The past month Haley and I have been fighting rats and monkeys living in our home. The rats are pooing everywhere and eating all our clothes which is a problem and our so called 'rat trap' apparently doesn't kill the rat. The Buddhist culture does not abide killing however so there is a rat trap we have been advised to get which is covered in glue. The idea is you place the food on the glue and the next morning you have a flailing rat stuck to a plate of glue, you are then meant to set the rat free 3 miles from your home (to probably then go and contaminate someone else's home). But 3 miles? Do they expect me to take it on the bus? We've also been woken up in the early hours of the morning by an almighty thumping just above our heads in the roof. We decided it was a monkey, it was too big to be a rat and Haley took off downstairs to sleep on the chair in case it came through the ceiling. I put faith in the strength of our paper thin ceiling but left my mosquito net off and the door open ready for a speedy escape. It went away after thrashing away for two nights but I got bitten by so many mosquito's I was certain I would soon go down with Dengue fever. I didn't, but I did get an unsightly blistering rash all the way from my thumb to my wrist. Seeing as the doctors here haven't been much help so far and the ceiling had held up, I decided to also put faith in my immune system and let it go by itself.

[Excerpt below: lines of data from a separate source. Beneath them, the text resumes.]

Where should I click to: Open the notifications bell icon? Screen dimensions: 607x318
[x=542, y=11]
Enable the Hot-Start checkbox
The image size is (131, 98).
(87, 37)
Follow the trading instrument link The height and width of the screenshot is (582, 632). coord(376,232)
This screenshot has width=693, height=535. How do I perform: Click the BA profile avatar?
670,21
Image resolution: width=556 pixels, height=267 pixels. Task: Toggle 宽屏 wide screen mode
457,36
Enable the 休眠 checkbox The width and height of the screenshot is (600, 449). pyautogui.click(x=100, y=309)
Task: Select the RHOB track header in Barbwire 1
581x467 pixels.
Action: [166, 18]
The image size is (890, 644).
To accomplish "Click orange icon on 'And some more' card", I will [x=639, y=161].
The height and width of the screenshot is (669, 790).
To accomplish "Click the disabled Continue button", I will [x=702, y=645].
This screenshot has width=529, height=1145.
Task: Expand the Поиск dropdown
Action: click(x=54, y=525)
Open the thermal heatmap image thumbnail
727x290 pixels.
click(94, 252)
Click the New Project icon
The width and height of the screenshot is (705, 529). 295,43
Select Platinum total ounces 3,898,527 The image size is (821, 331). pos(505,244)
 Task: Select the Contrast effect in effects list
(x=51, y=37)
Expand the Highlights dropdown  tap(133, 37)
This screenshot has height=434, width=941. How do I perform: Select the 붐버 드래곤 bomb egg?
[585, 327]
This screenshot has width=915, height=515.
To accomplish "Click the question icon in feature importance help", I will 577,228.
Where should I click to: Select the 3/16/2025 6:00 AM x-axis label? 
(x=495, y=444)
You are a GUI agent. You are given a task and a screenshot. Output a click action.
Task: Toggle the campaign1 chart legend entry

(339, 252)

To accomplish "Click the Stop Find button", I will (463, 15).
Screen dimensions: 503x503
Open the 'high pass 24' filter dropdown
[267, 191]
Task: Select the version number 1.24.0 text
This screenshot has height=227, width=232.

So many other things have happened but I don't even know what's not normal any more, we've seen many many monitors (small komodo dragons), chased a rat round our kitchen, been to a village that had never seen foreigners before-there was even more staring than normal which I didn't think possible however I found out it was. I have also been invited to sleepover at Pritika's house the night before Sri Lankan new year to get up at 4 in the morning and help cook the milk rice at the 'auspicious times' so that Buddha will bless me for the year to come. 2 weeks until our family's come out! I've made the mistake of telling my Sri Lankan friends how beautiful my sister is so now they all want to feed and meet her, probably to try and marry her off.
Buddha Saranai (Buddha bless you) only 5 months left!! Time goes too fast xxxx
- comments
mum funny funny and lovely - cant wait!!!xxxxxxxxx
Mr Church I am certainly used to having rats and monkey's living in my house. They have not been around so much of late, but they tend to come around in the summer. Would appreciate if you could not tell your friends about me - Ifind that one wife is sufficient.
N. Celia. Buddha Saranai to you Sydney what yet again a super blog, I must I would love to experience their lovely freindly traditions, at the age I am I am sure and being your Nan, I would be treated pretty well. well done in joining in with the Families, with their celebrations, especially the new year,bring some of that peace and happiness back with you,My! do you deserve it, LOADS OF LOVE.XXXXXX.